─── TEKS PILIHAN ───

Rabu, 08 Februari 2017

# esai

Serunya Menjadi Bagian Kelas Inspirasi Banjarbaru 2017

Kala Satu Mimpi Terwujud: Serunya Menjadi Bagian Kelas Inspirasi Banjarbaru 2017





Bertemu Kelas Inspirasi
Hai, aku Nailiya Nikmah JKF. Aku seorang penulis. Selain itu, jalan hidup menuntunku menjadi seorang pengajar di sebuah perguruan tinggi negeri di kotaku. Hari-hari kujalani sebagai seorang ibu, seorang dosen dan seorang penulis. Agak malu juga sih sebenarnya menyebut diri ini penulis. Kadang-kadang masih suka badmood sehingga ada saja alasan untuk tidak menulis. Jangan ditiru ya sisi gelapku. Harusnya kan penulis tiap hari menulis ya? Tak apa lah ya, kan nulis status nulis juga, ya gak? Kali ini aku ingin bercerita serunya pegalamanku mengajar di sebuah SD. Meski satu hari saja, pengalamannya sangat berkesan di hatiku. Satu hari itu, aku berkesempatan merasakan serunya menjadi pengajar SD karena aku bergabung dengan para relawan dalam sebuah program bernama Kelas Inspirasi Banjarbaru (KIBjb) 2017.

─── BAHAN ───

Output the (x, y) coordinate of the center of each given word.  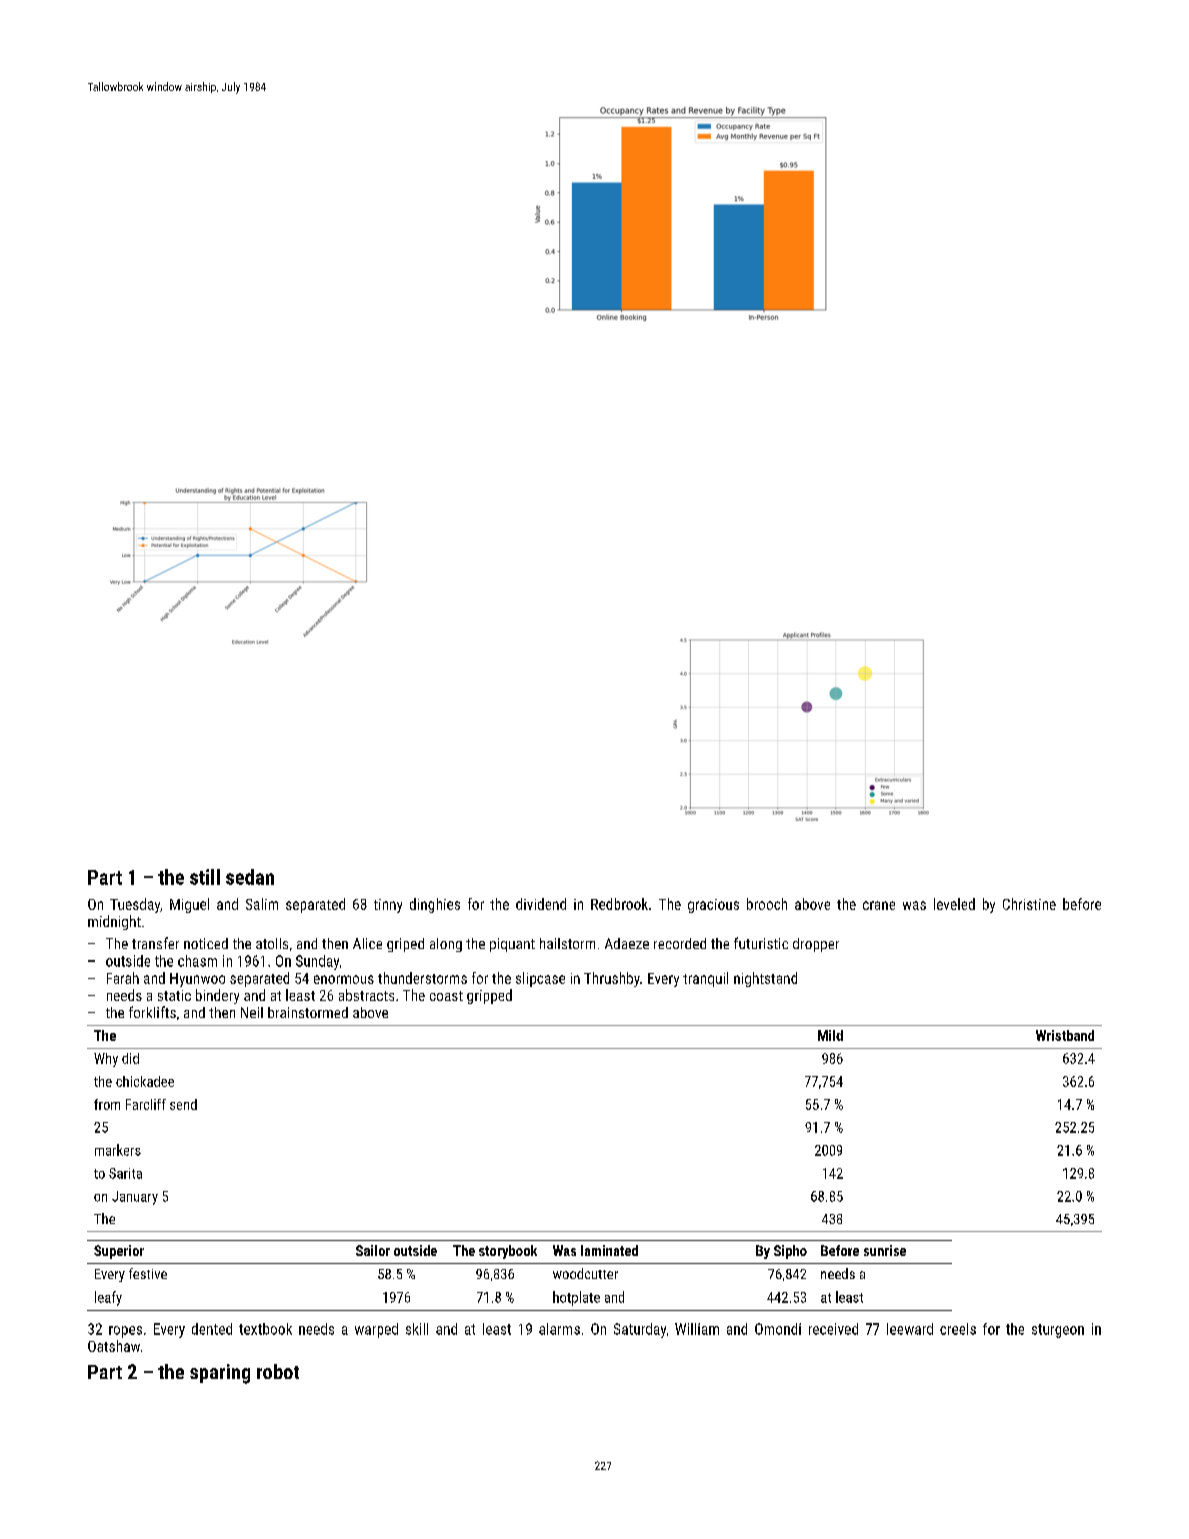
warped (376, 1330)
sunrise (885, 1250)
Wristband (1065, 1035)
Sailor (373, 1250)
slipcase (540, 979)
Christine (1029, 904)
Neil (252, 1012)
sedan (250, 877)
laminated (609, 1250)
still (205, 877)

───
─── BAHAN ───

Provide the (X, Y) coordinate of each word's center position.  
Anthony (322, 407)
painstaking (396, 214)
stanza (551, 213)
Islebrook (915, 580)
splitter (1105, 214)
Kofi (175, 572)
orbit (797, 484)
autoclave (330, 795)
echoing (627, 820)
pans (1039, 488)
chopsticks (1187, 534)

───

**TUGAS SINGKAT A**
Tuliskan kembali tanpa perubahan bagian esai tentang Kelas Inspirasi Banjarbaru, mulai dari "Bertemu Kelas Inspirasi" dan berakhir pada "Banjarbaru (KIBjb) 2017.".
**TUGAS SINGKAT B**
Menurut esai tentang Kelas Inspirasi Banjarbaru, di mana pencerita bekerja sebagai pengajar sehari-hari?
Gunakan hanya teks esai sebagai sumber.

**JAWABAN LATIHAN A**
Bertemu Kelas Inspirasi
Hai, aku Nailiya Nikmah JKF. Aku seorang penulis. Selain itu, jalan hidup menuntunku menjadi seorang pengajar di sebuah perguruan tinggi negeri di kotaku. Hari-hari kujalani sebagai seorang ibu, seorang dosen dan seorang penulis. Agak malu juga sih sebenarnya menyebut diri ini penulis. Kadang-kadang masih suka badmood sehingga ada saja alasan untuk tidak menulis. Jangan ditiru ya sisi gelapku. Harusnya kan penulis tiap hari menulis ya? Tak apa lah ya, kan nulis status nulis juga, ya gak? Kali ini aku ingin bercerita serunya pegalamanku mengajar di sebuah SD. Meski satu hari saja, pengalamannya sangat berkesan di hatiku. Satu hari itu, aku berkesempatan merasakan serunya menjadi pengajar SD karena aku bergabung dengan para relawan dalam sebuah program bernama Kelas Inspirasi Banjarbaru (KIBjb) 2017.

**JAWABAN LATIHAN B**
Di sebuah perguruan tinggi negeri di kotanya.